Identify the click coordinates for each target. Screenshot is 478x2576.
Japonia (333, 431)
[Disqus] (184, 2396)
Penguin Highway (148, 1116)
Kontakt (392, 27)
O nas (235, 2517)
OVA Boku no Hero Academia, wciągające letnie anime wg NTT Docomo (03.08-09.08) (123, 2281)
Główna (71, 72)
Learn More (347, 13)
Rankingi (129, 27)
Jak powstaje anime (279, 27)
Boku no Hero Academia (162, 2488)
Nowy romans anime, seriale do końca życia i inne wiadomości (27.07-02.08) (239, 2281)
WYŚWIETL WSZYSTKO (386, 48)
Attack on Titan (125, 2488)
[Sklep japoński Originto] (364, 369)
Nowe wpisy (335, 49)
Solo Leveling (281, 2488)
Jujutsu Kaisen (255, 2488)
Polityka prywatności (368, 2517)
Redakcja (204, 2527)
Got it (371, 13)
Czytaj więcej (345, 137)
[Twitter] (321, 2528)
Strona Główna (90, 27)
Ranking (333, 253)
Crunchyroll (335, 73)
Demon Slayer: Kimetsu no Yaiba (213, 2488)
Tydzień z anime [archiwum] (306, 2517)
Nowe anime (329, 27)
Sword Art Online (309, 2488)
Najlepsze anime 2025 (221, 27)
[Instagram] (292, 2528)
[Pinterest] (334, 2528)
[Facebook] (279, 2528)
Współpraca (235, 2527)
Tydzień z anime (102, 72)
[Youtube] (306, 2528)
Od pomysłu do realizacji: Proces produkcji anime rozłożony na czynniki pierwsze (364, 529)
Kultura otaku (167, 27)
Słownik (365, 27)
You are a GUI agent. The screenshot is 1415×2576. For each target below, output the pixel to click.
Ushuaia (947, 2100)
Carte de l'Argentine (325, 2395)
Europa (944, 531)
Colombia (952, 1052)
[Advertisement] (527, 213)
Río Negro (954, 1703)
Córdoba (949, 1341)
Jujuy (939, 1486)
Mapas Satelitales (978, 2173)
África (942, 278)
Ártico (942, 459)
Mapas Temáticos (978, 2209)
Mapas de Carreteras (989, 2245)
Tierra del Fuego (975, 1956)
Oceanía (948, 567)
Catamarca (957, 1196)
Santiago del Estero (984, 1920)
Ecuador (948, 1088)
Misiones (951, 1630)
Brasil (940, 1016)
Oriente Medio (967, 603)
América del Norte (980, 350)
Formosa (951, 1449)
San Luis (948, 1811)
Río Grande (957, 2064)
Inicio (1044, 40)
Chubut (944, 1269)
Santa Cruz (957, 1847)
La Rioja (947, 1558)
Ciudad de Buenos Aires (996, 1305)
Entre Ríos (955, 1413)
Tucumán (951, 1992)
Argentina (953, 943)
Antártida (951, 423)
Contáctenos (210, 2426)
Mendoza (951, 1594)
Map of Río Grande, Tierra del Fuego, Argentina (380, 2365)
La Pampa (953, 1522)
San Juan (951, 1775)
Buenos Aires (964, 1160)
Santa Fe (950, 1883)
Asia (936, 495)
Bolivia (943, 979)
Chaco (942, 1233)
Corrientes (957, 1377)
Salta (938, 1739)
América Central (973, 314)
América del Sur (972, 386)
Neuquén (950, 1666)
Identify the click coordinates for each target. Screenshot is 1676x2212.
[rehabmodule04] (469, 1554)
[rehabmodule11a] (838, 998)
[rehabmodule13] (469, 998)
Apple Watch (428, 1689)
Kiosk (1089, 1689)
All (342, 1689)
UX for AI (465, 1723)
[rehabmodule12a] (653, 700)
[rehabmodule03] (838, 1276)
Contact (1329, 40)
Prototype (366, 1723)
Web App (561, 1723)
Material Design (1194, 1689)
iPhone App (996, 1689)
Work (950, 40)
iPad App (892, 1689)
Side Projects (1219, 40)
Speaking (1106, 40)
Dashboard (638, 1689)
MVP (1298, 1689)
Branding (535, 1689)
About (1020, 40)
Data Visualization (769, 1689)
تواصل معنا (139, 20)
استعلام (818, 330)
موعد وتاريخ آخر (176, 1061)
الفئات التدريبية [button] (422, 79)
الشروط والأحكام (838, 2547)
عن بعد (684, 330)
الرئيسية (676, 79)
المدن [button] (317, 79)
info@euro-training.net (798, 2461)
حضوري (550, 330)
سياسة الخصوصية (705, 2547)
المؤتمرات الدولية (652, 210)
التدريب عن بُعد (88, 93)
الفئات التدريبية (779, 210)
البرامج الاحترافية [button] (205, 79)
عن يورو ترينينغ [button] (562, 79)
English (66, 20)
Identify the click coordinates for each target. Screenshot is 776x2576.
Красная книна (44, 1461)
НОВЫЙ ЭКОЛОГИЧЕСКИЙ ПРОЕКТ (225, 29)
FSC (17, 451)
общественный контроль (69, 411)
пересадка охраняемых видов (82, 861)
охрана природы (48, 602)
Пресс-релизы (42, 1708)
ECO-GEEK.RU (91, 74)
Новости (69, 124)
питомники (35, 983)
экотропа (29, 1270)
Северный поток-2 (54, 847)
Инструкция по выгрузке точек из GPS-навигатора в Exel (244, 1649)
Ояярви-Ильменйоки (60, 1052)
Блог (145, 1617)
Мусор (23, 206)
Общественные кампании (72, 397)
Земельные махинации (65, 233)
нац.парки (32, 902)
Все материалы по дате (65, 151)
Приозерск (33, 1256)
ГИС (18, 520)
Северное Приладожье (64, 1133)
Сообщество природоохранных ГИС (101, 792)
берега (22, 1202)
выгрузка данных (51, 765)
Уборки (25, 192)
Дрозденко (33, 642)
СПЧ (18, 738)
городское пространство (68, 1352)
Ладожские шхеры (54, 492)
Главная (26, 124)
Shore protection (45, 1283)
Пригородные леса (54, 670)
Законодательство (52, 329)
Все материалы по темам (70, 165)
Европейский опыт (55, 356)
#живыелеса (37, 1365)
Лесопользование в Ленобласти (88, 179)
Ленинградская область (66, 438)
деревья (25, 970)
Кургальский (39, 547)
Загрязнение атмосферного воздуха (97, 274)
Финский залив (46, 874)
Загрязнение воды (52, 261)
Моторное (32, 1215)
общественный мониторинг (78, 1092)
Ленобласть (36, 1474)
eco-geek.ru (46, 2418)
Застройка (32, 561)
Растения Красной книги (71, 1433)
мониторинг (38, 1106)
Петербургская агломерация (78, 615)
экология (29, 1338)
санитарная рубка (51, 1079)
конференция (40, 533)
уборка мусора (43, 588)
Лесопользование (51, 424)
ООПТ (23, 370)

..........

● **What this task involves**
Lines after the one containing "Strona Główna (90, 27)" are not wanted; repeat exactly each line above from the first up to and including it.

● **Answer space**
Identify the click coordinates for each target. Screenshot is 478x2576.
Japonia (333, 431)
[Disqus] (184, 2396)
Penguin Highway (148, 1116)
Kontakt (392, 27)
O nas (235, 2517)
OVA Boku no Hero Academia, wciągające letnie anime wg NTT Docomo (03.08-09.08) (123, 2281)
Główna (71, 72)
Learn More (347, 13)
Rankingi (129, 27)
Jak powstaje anime (279, 27)
Boku no Hero Academia (162, 2488)
Nowy romans anime, seriale do końca życia i inne wiadomości (27.07-02.08) (239, 2281)
WYŚWIETL WSZYSTKO (386, 48)
Attack on Titan (125, 2488)
[Sklep japoński Originto] (364, 369)
Nowe wpisy (335, 49)
Solo Leveling (281, 2488)
Jujutsu Kaisen (255, 2488)
Polityka prywatności (368, 2517)
Redakcja (204, 2527)
Got it (371, 13)
Czytaj więcej (345, 137)
[Twitter] (321, 2528)
Strona Główna (90, 27)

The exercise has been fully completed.